[Start of section]
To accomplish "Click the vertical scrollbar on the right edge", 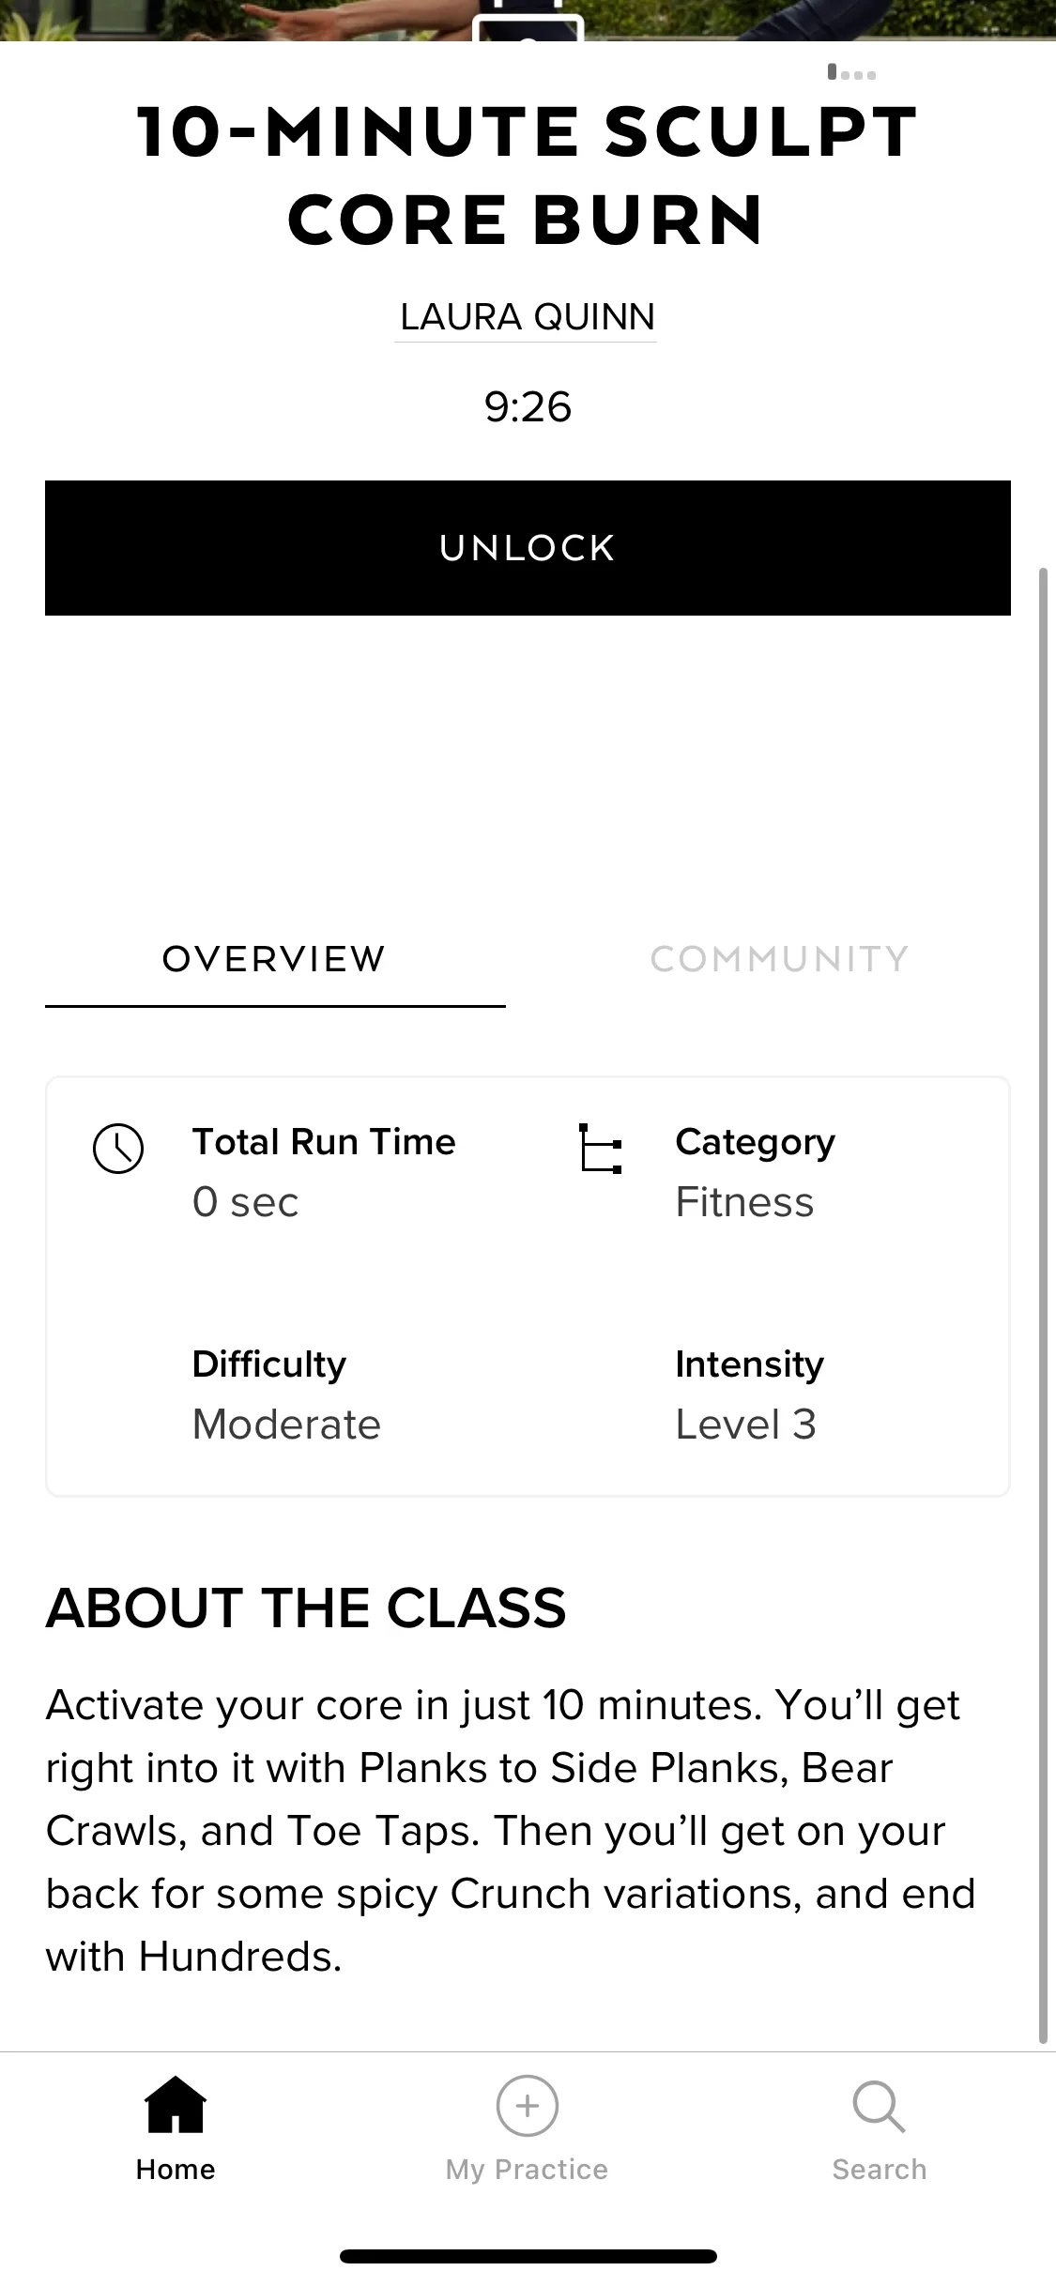I will [x=1043, y=1304].
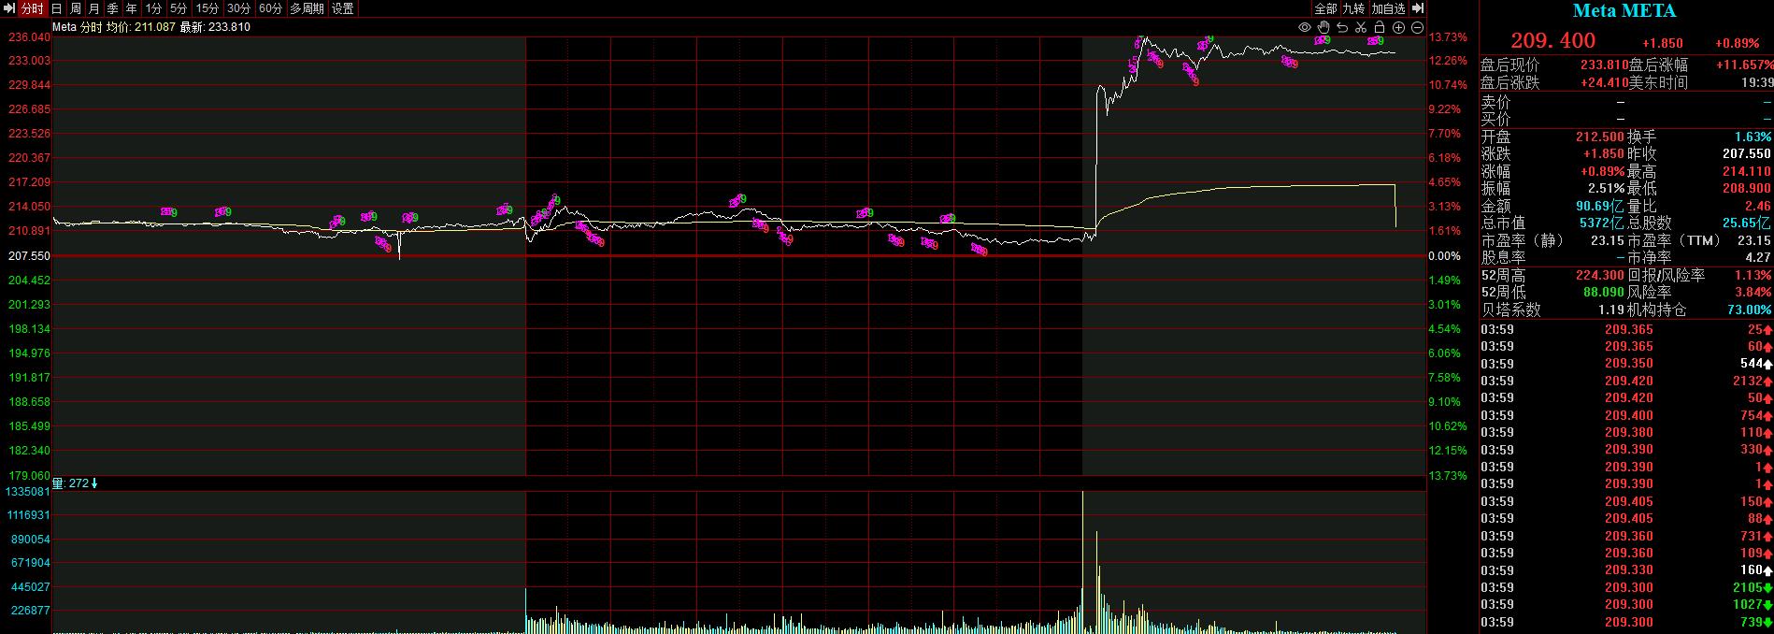Screen dimensions: 1774x634
Task: Open the 多周期 multi-period view
Action: (x=307, y=8)
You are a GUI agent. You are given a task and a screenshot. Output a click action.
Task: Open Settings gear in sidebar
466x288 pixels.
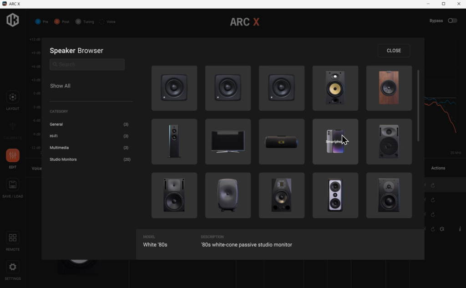[x=13, y=267]
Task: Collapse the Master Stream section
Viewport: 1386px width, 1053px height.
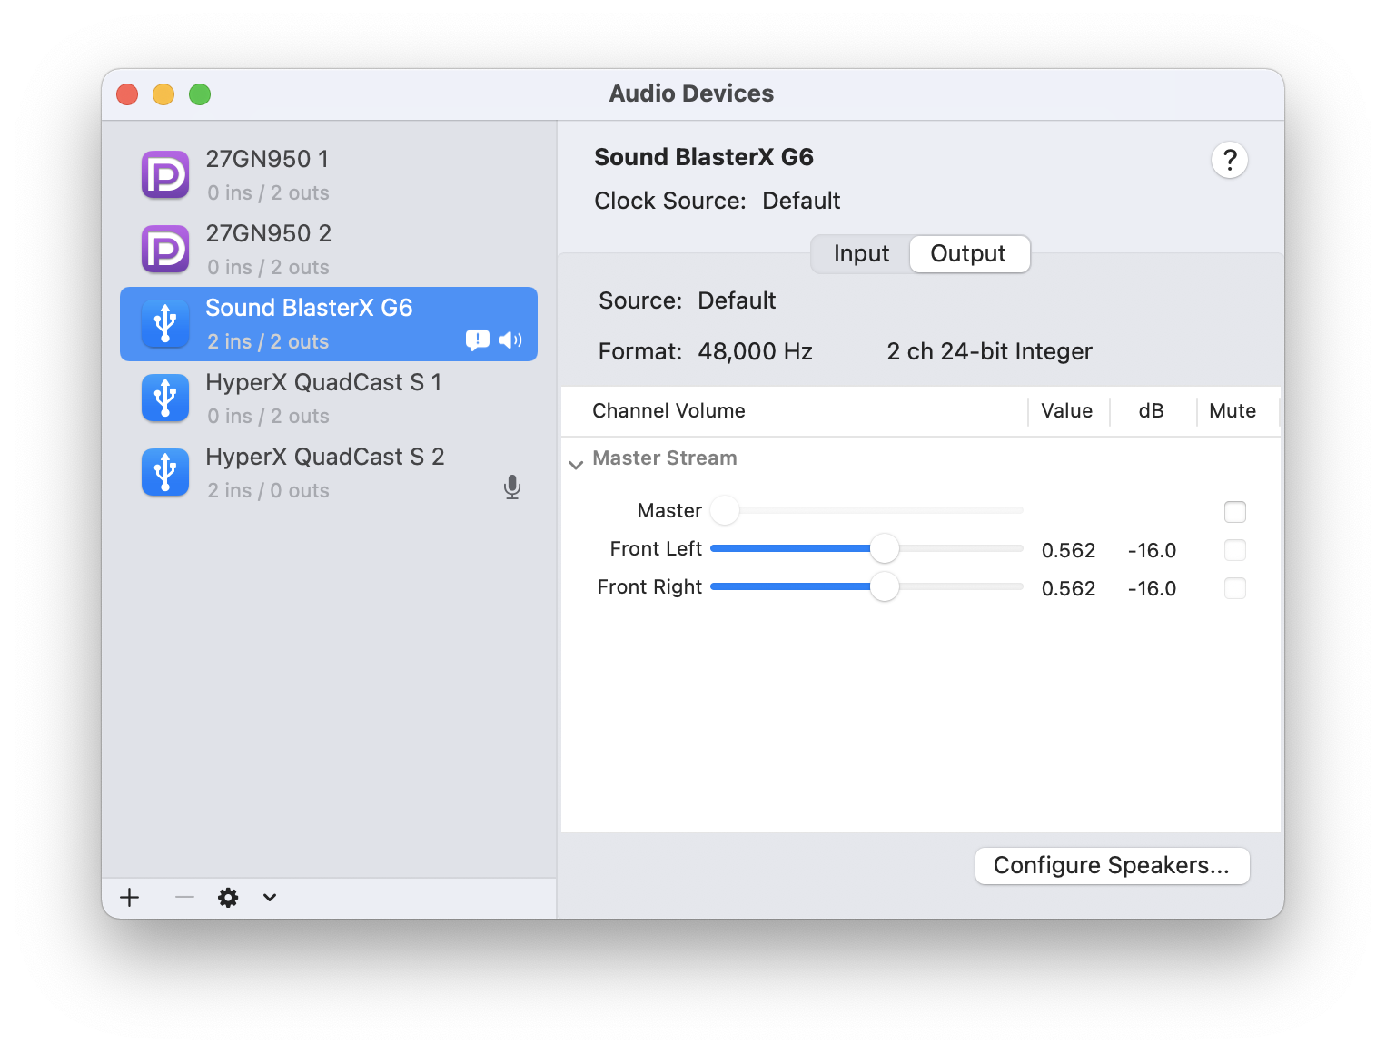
[End of section]
• **Directions**
I would like the lines from the one with "You are a GUI" through the last line of the data above retyped exactly, with pictures left out, please.

• **Output for this task**
You are a GUI agent. You are given a task and a screenshot. Output a click action.
Task: Open Settings gear in sidebar
466x288 pixels.
[x=13, y=267]
Task: Collapse the Master Stream section
Viewport: 1386px width, 1053px height.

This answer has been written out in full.